▶ [Challenge] Swap "GUI agent" for "screen assistant" everywhere it occurs in the records below, and write them out again with nothing else changed.

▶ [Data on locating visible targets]
====================
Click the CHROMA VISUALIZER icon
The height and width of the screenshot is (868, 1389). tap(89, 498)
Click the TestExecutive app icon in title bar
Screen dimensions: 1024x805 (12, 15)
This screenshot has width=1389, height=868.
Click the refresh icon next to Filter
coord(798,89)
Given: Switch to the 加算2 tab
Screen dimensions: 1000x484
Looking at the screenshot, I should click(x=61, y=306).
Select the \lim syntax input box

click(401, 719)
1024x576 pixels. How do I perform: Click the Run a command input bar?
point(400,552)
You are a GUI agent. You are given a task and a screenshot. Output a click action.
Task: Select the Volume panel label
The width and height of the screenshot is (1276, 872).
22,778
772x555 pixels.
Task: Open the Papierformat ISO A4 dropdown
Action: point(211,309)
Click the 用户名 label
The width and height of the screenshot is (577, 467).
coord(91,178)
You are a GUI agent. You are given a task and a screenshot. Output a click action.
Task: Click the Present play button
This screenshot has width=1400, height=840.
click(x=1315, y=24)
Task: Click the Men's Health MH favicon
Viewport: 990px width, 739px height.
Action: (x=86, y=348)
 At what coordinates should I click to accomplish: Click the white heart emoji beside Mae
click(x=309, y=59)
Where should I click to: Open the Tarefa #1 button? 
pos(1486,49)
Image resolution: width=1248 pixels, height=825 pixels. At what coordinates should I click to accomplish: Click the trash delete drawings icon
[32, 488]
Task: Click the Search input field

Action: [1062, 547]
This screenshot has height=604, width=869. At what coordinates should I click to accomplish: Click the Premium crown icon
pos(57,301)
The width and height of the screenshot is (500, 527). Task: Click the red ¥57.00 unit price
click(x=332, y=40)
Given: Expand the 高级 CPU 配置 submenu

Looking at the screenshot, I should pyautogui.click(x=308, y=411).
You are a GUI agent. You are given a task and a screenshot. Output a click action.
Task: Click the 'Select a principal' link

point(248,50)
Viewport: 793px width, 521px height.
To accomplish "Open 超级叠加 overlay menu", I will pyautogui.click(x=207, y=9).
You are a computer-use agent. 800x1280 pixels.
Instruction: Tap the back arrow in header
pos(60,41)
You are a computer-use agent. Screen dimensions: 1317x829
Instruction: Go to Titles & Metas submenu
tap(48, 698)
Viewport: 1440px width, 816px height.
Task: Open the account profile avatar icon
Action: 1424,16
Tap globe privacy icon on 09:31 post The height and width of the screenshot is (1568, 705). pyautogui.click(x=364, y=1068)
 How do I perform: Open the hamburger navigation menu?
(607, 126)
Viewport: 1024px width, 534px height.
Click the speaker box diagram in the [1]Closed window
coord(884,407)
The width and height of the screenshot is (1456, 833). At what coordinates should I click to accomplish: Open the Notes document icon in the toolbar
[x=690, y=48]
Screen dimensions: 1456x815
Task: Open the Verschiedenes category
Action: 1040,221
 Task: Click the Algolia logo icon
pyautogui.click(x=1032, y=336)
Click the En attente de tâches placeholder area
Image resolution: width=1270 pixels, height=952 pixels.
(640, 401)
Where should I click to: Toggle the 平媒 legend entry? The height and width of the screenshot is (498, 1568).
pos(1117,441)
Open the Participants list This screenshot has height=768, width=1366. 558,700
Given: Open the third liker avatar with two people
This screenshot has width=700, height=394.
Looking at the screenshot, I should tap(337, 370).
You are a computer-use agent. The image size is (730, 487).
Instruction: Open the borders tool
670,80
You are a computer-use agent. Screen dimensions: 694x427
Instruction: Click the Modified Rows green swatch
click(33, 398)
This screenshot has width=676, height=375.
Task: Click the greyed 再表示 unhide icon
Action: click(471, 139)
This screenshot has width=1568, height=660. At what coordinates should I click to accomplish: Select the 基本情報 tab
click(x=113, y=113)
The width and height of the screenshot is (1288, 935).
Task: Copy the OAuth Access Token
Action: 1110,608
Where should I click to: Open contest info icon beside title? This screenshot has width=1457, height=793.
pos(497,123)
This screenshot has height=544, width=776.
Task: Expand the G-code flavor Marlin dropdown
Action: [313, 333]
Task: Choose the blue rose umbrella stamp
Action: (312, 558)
====================
▶ [Answer to the task]
Click the CHROMA VISUALIZER icon
The height and width of the screenshot is (868, 1389). tap(89, 498)
Click the TestExecutive app icon in title bar
Screen dimensions: 1024x805 (12, 15)
This screenshot has width=1389, height=868.
Click the refresh icon next to Filter
coord(798,89)
Given: Switch to the 加算2 tab
Screen dimensions: 1000x484
Looking at the screenshot, I should click(x=61, y=306).
Select the \lim syntax input box

click(401, 719)
1024x576 pixels. How do I perform: Click the Run a command input bar?
point(400,552)
You are a screen assistant. You are given a task and a screenshot. Output a click action.
Task: Select the Volume panel label
The width and height of the screenshot is (1276, 872).
22,778
772x555 pixels.
Task: Open the Papierformat ISO A4 dropdown
Action: point(211,309)
Click the 用户名 label
The width and height of the screenshot is (577, 467).
coord(91,178)
You are a screen assistant. You are given a task and a screenshot. Output a click action.
Task: Click the Present play button
This screenshot has width=1400, height=840.
click(x=1315, y=24)
Task: Click the Men's Health MH favicon
Viewport: 990px width, 739px height.
Action: (x=86, y=348)
 At what coordinates should I click to accomplish: Click the white heart emoji beside Mae
click(x=309, y=59)
Where should I click to: Open the Tarefa #1 button? 
pos(1486,49)
Image resolution: width=1248 pixels, height=825 pixels. At what coordinates should I click to accomplish: Click the trash delete drawings icon
[32, 488]
Task: Click the Search input field

Action: [1062, 547]
This screenshot has height=604, width=869. At what coordinates should I click to accomplish: Click the Premium crown icon
pos(57,301)
The width and height of the screenshot is (500, 527). Task: Click the red ¥57.00 unit price
click(x=332, y=40)
Given: Expand the 高级 CPU 配置 submenu

Looking at the screenshot, I should pyautogui.click(x=308, y=411).
You are a screen assistant. You are given a task and a screenshot. Output a click action.
Task: Click the 'Select a principal' link

point(248,50)
Viewport: 793px width, 521px height.
To accomplish "Open 超级叠加 overlay menu", I will pyautogui.click(x=207, y=9).
You are a computer-use agent. 800x1280 pixels.
Instruction: Tap the back arrow in header
pos(60,41)
You are a computer-use agent. Screen dimensions: 1317x829
Instruction: Go to Titles & Metas submenu
tap(48, 698)
Viewport: 1440px width, 816px height.
Task: Open the account profile avatar icon
Action: 1424,16
Tap globe privacy icon on 09:31 post The height and width of the screenshot is (1568, 705). pyautogui.click(x=364, y=1068)
 How do I perform: Open the hamburger navigation menu?
(607, 126)
Viewport: 1024px width, 534px height.
Click the speaker box diagram in the [1]Closed window
coord(884,407)
The width and height of the screenshot is (1456, 833). At what coordinates should I click to accomplish: Open the Notes document icon in the toolbar
[x=690, y=48]
Screen dimensions: 1456x815
Task: Open the Verschiedenes category
Action: 1040,221
 Task: Click the Algolia logo icon
pyautogui.click(x=1032, y=336)
Click the En attente de tâches placeholder area
Image resolution: width=1270 pixels, height=952 pixels.
(640, 401)
Where should I click to: Toggle the 平媒 legend entry? The height and width of the screenshot is (498, 1568).
pos(1117,441)
Open the Participants list This screenshot has height=768, width=1366. 558,700
Given: Open the third liker avatar with two people
This screenshot has width=700, height=394.
Looking at the screenshot, I should tap(337, 370).
You are a computer-use agent. The image size is (730, 487).
Instruction: Open the borders tool
670,80
You are a computer-use agent. Screen dimensions: 694x427
Instruction: Click the Modified Rows green swatch
click(33, 398)
This screenshot has width=676, height=375.
Task: Click the greyed 再表示 unhide icon
Action: click(471, 139)
This screenshot has width=1568, height=660. At what coordinates should I click to accomplish: Select the 基本情報 tab
click(x=113, y=113)
The width and height of the screenshot is (1288, 935).
Task: Copy the OAuth Access Token
Action: 1110,608
Where should I click to: Open contest info icon beside title? This screenshot has width=1457, height=793.
pos(497,123)
This screenshot has height=544, width=776.
Task: Expand the G-code flavor Marlin dropdown
Action: [313, 333]
Task: Choose the blue rose umbrella stamp
Action: (312, 558)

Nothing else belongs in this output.